Postpartum Post-traumatic Stress Disorder

Maternal-fetal medicine specialist, Shivani Patel, wrote an op-ed piece for STAT in May that detailed her experience with post-traumatic stress disorder (PTSD) during pregnancy (1). 

Eight years ago, Patel learned she had preeclampsia during her pregnancy. Preeclampsia is not an uncommon pregnancy condition, affecting roughly 5-8% of pregnant women (2). It involves high blood pressure, headaches, blurred vision, and other symptoms, and is considered a high-risk pregnancy complication.

Within 24 hours of being diagnosed, at just 32 weeks, Patel delivered via cesarean. Her daughter was treated in the newborn intensive care unit (NICU) for 5.5 weeks.

The fear and confusion surrounding her daughter’s delivery caused Patel to be afraid to go to a doctor’s visit for two years after giving birth.

During her second pregnancy, Patel struggled intensely when having her blood pressure taken (blood pressure is a vital sign that is taken at every prenatal appointment) (1). She experienced severe anxiety and re-lived many moments from her first pregnancy. Patel realizes now, as she still feels this anxiety any time she has her blood pressure taken today, that she has been suffering from PTSD.

What is postpartum PTSD?

PTSD associated with pregnancy and childbirth is referred to as postpartum PTSD, and occurs after roughly 9% of pregnancies (3). Postpartum PTSD can result from a traumatic pregnancy or birth complication, such as (1, 3, 4):

What does postpartum PTSD look like?

Postpartum PTSD presents with symptoms similar to typical PTSD, including (3, 4):

  • Flashbacks
  • Intrusive memories
  • Sleeping issues
  • Nightmares
  • Avoidance of certain stimuli
  • Emotional distress
  • Anxiety attacks
  • Hyper-vigilance

Additionally, many women with postpartum PTSD experience constant fear and anxiety as a result. 

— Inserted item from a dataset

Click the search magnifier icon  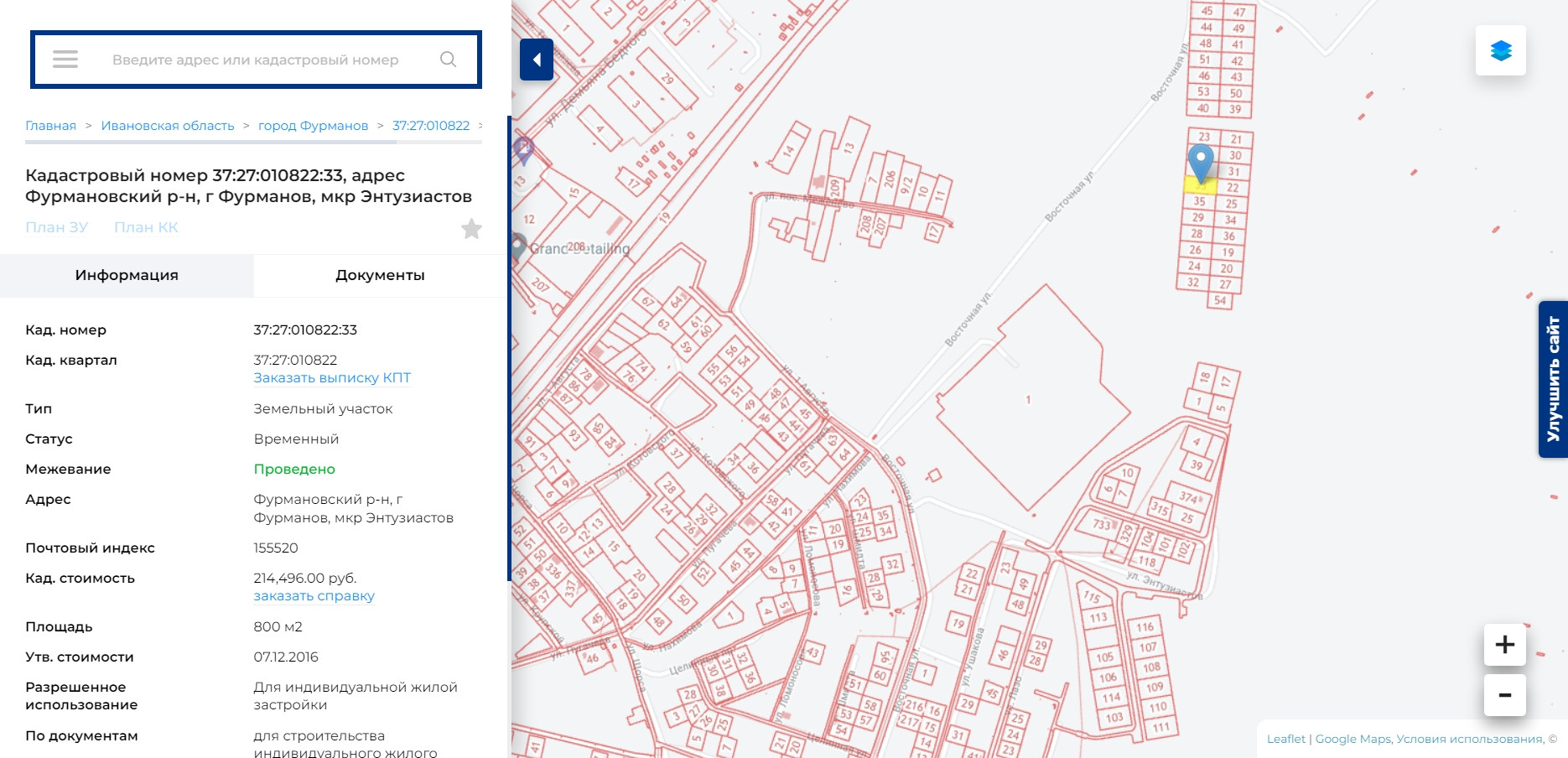tap(448, 60)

One mother told The Atlantic that, when her son was born prematurely and had to stay in the NICU, she became extremely paranoid that her son was in danger after he was discharged (4). She wouldn’t leave the house for 14 months after his birth and had a panic attack when someone sneezed near him.

Other mothers have experienced difficulty bonding with their new babies because they trigger the memory of traumatic birth (4).

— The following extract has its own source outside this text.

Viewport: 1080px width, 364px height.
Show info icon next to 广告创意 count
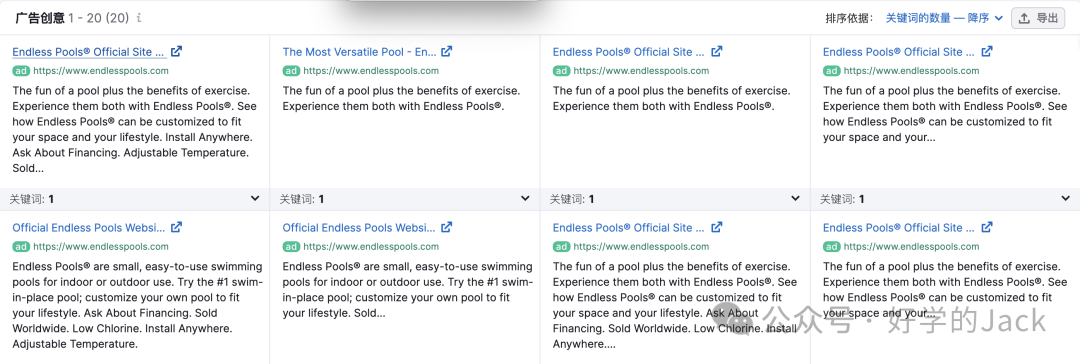tap(139, 19)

Moving in the right direction

Fortunately, research on postpartum PTSD has increased over the past five years (4). Having a better understanding of who is at risk of developing postpartum PTSD allows for a better approach to future treatments. It also allows new mothers to seek treatment for postpartum PTSD as soon as possible. Some treatment options for postpartum PTSD include (4):

  • Peer support
  • Therapy
  • Medications
  • Therapeutic activities, such as music, art, dance, etc.
  • Eye Movement Desensitization and Reprocessing (EMDR)

About ABC Law Centers

ABC Law Centers was established to focus exclusively on birth injury cases. A “birth injury” is any type of harm to a baby that occurs just before, during, or after birth. This includes issues such as oxygen deprivation, infection, and trauma. While some children with birth injuries make a complete recovery, others develop disabilities such as cerebral palsy and epilepsy.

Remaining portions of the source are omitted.